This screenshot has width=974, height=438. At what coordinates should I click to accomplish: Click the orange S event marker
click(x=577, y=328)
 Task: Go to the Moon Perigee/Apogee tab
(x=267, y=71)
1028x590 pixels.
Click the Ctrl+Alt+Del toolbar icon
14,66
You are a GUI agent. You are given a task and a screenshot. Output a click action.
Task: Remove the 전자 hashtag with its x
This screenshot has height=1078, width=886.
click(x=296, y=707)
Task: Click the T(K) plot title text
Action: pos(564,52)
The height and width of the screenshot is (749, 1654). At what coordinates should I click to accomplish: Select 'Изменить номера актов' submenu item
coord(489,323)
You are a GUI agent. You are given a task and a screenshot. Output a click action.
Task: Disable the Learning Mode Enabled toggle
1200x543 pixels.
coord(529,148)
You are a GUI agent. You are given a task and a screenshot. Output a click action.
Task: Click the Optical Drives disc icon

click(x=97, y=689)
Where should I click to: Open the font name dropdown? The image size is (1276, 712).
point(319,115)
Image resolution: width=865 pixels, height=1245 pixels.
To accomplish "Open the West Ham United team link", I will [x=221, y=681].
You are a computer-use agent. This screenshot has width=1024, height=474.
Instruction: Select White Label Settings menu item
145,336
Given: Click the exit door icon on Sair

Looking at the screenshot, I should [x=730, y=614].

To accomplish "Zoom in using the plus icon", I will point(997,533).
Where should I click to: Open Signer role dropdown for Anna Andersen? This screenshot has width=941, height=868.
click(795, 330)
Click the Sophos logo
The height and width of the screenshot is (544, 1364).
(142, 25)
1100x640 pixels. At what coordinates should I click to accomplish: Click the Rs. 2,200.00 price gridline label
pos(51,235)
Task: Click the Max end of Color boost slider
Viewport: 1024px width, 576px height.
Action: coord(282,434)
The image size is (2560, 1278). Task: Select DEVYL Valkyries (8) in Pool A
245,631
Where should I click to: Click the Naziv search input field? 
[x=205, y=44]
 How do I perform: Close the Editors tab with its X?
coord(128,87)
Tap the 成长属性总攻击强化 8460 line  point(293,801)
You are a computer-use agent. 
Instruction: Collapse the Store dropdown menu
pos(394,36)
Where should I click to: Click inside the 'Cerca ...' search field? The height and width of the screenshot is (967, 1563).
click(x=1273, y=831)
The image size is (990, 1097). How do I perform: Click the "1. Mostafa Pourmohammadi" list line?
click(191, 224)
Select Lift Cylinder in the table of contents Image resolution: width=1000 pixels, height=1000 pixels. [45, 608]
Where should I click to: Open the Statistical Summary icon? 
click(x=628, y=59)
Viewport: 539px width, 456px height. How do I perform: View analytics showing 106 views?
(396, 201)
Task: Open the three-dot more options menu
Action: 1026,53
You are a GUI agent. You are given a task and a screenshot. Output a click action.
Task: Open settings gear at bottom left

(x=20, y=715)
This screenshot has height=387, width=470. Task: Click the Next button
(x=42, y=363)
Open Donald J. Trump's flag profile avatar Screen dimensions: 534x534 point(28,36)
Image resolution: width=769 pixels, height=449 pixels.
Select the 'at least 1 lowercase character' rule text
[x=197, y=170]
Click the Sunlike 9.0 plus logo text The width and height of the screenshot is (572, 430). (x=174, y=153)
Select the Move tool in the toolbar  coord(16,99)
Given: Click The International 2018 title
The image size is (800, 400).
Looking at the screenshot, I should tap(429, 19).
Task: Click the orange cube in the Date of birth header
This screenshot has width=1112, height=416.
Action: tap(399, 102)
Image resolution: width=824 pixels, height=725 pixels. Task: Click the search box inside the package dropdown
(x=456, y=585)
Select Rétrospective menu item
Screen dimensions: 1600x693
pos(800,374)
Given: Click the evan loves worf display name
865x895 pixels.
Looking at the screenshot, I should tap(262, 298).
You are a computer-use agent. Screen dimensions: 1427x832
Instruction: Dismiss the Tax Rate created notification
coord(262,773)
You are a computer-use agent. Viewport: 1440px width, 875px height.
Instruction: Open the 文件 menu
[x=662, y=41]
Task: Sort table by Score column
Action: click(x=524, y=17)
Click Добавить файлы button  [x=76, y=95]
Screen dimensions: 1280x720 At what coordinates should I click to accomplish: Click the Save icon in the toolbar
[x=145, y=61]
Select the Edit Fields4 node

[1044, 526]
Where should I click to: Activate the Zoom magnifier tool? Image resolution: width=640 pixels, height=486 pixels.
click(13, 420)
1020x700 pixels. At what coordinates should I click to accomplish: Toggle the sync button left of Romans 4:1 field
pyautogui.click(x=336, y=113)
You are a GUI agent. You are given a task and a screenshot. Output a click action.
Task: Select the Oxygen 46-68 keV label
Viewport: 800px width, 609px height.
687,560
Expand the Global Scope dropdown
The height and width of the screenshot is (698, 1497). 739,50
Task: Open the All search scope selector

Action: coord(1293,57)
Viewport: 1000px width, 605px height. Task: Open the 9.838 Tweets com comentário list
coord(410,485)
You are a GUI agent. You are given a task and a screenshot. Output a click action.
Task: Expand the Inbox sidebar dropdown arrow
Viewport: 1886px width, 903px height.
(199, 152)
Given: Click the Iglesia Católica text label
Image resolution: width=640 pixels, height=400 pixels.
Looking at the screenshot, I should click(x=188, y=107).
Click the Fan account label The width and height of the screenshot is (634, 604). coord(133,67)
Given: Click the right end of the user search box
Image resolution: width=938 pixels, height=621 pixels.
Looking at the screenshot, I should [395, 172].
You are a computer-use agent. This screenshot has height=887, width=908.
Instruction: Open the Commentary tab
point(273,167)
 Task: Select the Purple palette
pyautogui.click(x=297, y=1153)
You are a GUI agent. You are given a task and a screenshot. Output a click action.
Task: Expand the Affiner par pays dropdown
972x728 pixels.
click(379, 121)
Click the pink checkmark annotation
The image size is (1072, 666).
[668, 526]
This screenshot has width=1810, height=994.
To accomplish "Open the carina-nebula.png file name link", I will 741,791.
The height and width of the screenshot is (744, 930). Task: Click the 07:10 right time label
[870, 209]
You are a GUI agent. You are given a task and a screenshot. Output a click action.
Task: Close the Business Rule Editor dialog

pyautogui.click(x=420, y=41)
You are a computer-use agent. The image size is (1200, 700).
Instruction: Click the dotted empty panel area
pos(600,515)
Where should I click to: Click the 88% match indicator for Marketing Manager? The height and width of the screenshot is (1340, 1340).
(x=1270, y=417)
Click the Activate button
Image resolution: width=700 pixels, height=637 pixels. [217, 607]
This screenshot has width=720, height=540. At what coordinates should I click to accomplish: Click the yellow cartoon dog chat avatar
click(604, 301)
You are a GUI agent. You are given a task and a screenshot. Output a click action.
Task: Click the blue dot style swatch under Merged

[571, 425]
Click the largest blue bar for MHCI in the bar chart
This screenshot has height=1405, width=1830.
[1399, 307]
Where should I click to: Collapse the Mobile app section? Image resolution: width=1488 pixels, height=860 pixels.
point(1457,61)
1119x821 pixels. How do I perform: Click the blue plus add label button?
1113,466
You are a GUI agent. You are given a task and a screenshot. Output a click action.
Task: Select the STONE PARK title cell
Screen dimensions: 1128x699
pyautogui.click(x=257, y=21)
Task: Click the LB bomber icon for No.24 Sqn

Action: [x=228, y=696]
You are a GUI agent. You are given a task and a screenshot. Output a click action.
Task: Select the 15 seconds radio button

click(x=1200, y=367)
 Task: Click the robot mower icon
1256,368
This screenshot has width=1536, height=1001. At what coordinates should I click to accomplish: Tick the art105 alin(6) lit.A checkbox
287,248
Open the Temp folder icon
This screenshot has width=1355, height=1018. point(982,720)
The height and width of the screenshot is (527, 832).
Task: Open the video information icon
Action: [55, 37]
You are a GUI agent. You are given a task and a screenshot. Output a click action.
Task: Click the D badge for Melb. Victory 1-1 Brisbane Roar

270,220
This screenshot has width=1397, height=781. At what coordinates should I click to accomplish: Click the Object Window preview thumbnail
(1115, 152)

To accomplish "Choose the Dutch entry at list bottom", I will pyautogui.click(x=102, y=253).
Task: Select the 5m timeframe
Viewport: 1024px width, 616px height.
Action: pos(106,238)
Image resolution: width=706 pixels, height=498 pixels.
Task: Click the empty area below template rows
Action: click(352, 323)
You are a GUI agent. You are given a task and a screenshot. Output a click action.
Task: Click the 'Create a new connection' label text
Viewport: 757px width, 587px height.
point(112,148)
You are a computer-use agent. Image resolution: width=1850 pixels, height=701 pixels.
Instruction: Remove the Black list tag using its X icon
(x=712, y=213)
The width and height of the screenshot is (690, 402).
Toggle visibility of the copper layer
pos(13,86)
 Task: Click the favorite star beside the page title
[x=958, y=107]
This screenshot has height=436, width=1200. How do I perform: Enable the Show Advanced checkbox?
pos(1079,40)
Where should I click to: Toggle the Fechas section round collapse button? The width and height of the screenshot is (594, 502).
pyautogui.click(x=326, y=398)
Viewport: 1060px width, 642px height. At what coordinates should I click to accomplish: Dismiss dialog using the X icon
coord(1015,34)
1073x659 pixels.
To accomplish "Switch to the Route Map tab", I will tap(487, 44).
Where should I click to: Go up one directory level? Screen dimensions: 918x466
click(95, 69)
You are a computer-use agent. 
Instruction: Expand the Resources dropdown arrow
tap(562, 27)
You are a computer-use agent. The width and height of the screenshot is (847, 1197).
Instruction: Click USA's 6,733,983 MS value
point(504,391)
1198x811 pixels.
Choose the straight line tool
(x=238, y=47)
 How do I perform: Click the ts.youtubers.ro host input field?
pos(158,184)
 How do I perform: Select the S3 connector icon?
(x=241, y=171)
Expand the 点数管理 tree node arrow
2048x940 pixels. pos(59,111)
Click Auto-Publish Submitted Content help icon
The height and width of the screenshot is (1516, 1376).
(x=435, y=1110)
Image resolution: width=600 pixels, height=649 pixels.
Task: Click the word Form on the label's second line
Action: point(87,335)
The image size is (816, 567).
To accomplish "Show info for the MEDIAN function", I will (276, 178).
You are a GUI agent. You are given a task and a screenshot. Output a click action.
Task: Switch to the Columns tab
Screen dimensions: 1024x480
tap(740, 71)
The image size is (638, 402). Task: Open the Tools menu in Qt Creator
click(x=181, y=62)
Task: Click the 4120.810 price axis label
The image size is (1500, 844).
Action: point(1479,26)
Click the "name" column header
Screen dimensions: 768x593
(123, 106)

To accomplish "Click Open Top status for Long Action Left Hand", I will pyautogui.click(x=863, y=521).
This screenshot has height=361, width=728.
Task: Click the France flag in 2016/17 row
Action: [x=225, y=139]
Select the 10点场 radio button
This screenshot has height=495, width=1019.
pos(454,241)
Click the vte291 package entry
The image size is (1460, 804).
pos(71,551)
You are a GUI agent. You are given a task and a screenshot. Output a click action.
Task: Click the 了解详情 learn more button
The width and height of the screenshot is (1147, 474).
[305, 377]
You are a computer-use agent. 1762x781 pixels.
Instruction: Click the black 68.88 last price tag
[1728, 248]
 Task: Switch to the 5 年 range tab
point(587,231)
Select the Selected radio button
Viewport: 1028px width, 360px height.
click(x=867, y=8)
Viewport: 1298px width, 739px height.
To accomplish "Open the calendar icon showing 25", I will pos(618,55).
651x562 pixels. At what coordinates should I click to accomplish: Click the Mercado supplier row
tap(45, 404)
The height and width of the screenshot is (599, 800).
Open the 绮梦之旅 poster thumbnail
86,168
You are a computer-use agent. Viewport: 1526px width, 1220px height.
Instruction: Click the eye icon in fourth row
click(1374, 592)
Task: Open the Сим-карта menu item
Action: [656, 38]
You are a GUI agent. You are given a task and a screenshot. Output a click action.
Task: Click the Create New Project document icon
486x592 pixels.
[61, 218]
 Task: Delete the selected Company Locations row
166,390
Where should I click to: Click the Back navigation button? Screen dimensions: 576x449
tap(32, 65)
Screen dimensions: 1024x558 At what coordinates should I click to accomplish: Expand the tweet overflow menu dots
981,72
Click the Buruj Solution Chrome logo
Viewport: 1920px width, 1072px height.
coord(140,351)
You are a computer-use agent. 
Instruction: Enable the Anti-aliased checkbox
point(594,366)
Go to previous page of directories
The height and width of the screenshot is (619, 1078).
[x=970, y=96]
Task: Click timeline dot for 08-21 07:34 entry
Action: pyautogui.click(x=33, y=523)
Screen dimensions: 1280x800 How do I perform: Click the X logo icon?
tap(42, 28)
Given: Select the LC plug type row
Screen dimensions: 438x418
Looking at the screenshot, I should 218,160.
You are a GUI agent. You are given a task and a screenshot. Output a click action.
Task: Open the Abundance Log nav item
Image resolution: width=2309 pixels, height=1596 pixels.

> _What needs to be done_
Word for word, restate the entries from the first line to the line that has "Click the Sophos logo", both included, and nothing else.

> _Output below_
This screenshot has width=974, height=438. At what coordinates should I click to accomplish: Click the orange S event marker
click(x=577, y=328)
 Task: Go to the Moon Perigee/Apogee tab
(x=267, y=71)
1028x590 pixels.
Click the Ctrl+Alt+Del toolbar icon
14,66
You are a GUI agent. You are given a task and a screenshot. Output a click action.
Task: Remove the 전자 hashtag with its x
This screenshot has height=1078, width=886.
click(x=296, y=707)
Task: Click the T(K) plot title text
Action: pos(564,52)
The height and width of the screenshot is (749, 1654). At what coordinates should I click to accomplish: Select 'Изменить номера актов' submenu item
coord(489,323)
You are a GUI agent. You are given a task and a screenshot. Output a click action.
Task: Disable the Learning Mode Enabled toggle
1200x543 pixels.
coord(529,148)
You are a GUI agent. You are given a task and a screenshot. Output a click action.
Task: Click the Optical Drives disc icon

click(x=97, y=689)
Where should I click to: Open the font name dropdown? The image size is (1276, 712).
point(319,115)
Image resolution: width=865 pixels, height=1245 pixels.
To accomplish "Open the West Ham United team link", I will [x=221, y=681].
You are a computer-use agent. This screenshot has width=1024, height=474.
Instruction: Select White Label Settings menu item
145,336
Given: Click the exit door icon on Sair

Looking at the screenshot, I should [x=730, y=614].

To accomplish "Zoom in using the plus icon", I will point(997,533).
Where should I click to: Open Signer role dropdown for Anna Andersen? This screenshot has width=941, height=868.
click(795, 330)
Click the Sophos logo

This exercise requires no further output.